Я закрыл глаза, мысленно сосчитал до десяти и сказал:
— Очень жаль.
После чего быстро-быстро пошел к машине.
— У вас с ним было чего-нибудь? — спросил дядя Слава, когда мы отъехали на приличное расстояние и я устало уронил голову на руки.
Оказывается, родительница все ему растрепала, и он внушил ей, что это не их ума дело. Все-таки с отчимом, в отличие от деда, было легко. Особенно, когда он вздыхал сочувственно и разрешал покурить в машине.
— Пожалел бы ты себя и мать: плачет ведь без просыху.
— Главное, чтоб не пила, — я затянулся и отрицательно покачал головой:
— Не от того она плачет.
— А отчего?
— От счастья, наверное. Ей муж достался хороший, — пожал плечами я. — Есть на кого меня примерить, — дядя Слава смущенно улыбнулся. — А себя жалеть — не фен-шуй.
— Ты не прав, Руслан, — если сам себя не пожалеешь, никто не пожалеет.
— Так ведь мне ничья жалость и не нужна, — пробормотал я. — Ни-чья…
Жизнь пошла своим чередом. Била ключом по голове, не давала опомниться. В Барселоне мне очень понравилось — еще бы не! — особенно Готический квартал, Кафедральный собор и Саграда Фамилиа. Красота неописуемая. В том смысле, что черта с два опишешь в двух листах школьного сочинения.
И только по вечерам, глядя на Торре Акбар — офисный центр и фаллический символ города — и слушая скрип кровати в родительском номере через стенку, я в офигении выкупал, что для полноты жизни таки чего-то не хватает.
Валера появился первого сентября — едва не выпрыгивая из новых кожаных штанов и спеша предъявить права, — подкараулил меня после школы. Хочу, блин, беру, имею — ни тебе здравствуй, ни до свидания.

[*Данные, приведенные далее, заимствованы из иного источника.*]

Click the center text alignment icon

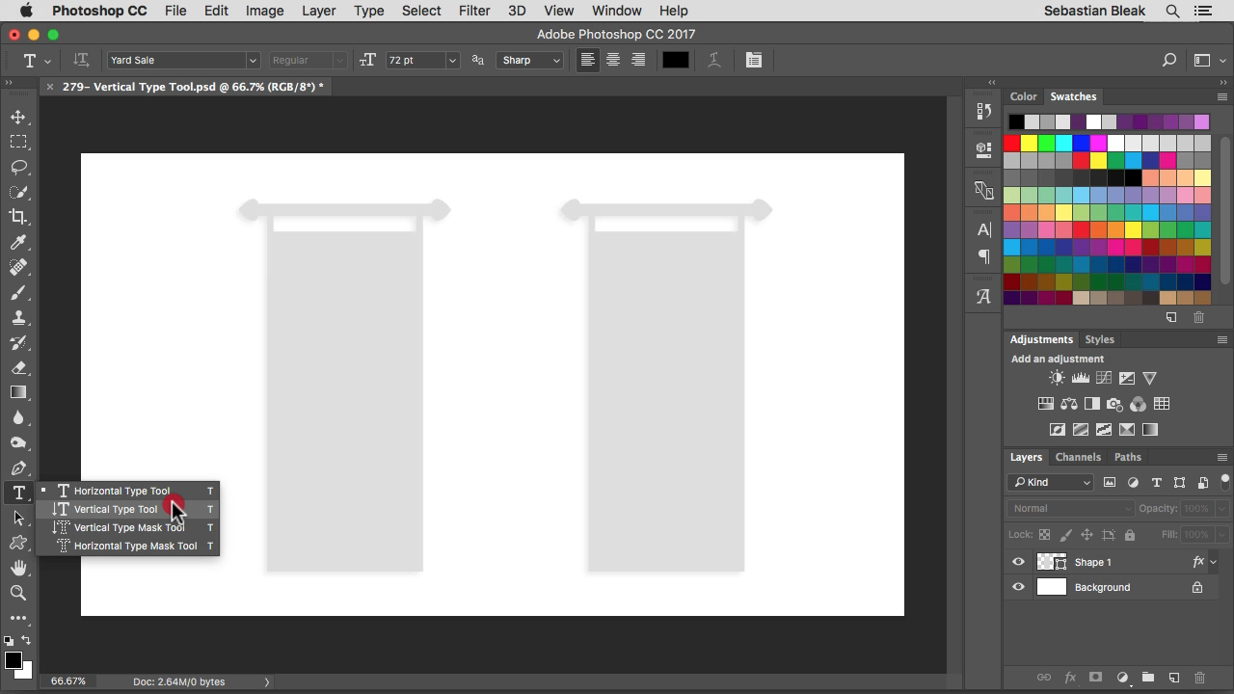point(612,60)
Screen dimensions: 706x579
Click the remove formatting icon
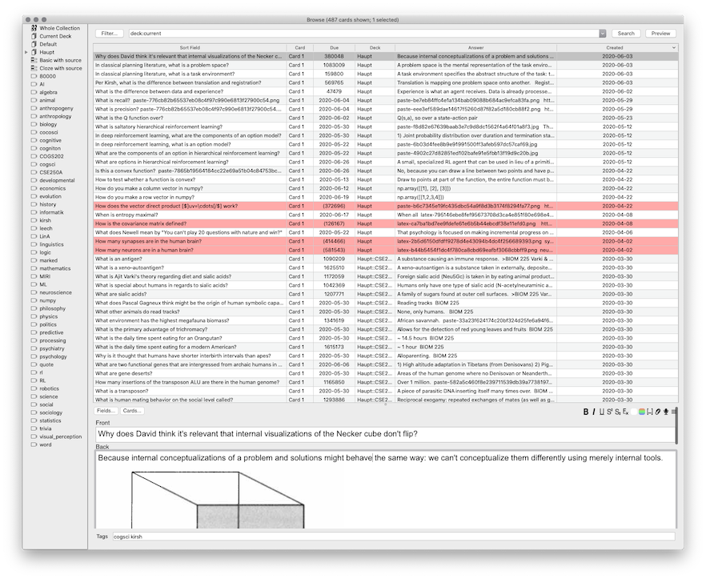(625, 412)
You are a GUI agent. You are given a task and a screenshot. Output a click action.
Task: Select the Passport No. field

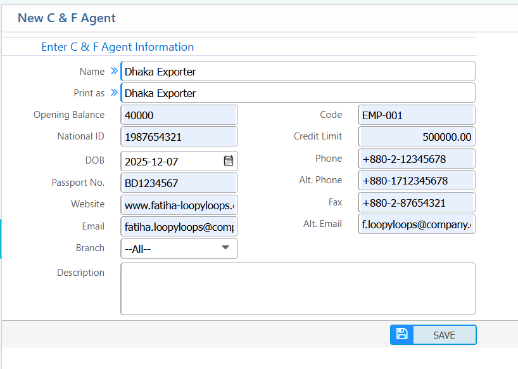tap(179, 183)
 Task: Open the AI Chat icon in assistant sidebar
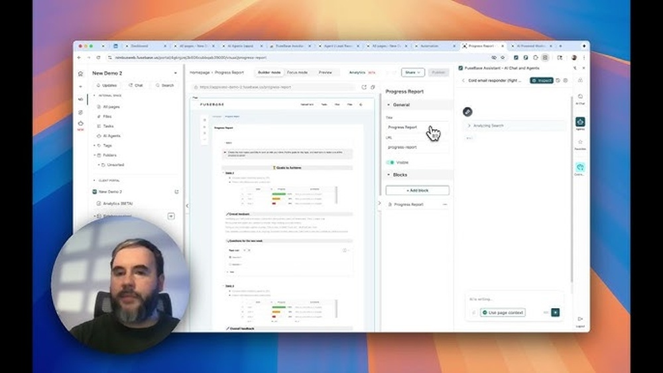(x=580, y=98)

— Дурак, ну не здесь же! — зашипел на него я, прекрасно сознавая, что за «дурака» придется ответить и обреченно вздохнул: секса все же хотелось. А вот по клубам шариться с этой целью не было никакого желания…
Я так прямо и сказал Зену, который по старой памяти пригласил меня на какой-то осенний сешн.
Помолчали, после чего я услышал:
— Жаль, парень, лично мне тебя там будет не хватать.
— Ты ничего не теряешь, — меня пробило на смех. — Я больше задницу не подставляю.
— Валера в курсе?
— А хуй его знает, — я улыбнулся, машинально потер ушибленную челюсть, не без удовольствия вспомнив, что, к изумлению доморощенного мачо, ни фига у нас не вышло: как ни напрягался мой Валерчик, после сеновала у меня на него уже не вставал.
— То есть?
— То есть я на хуй его послал, он и должен знать, — пропел я в трубку домашнего телефона.
— А это было до или после того, как наш приятель в больницу загремел с поломанной челюстью?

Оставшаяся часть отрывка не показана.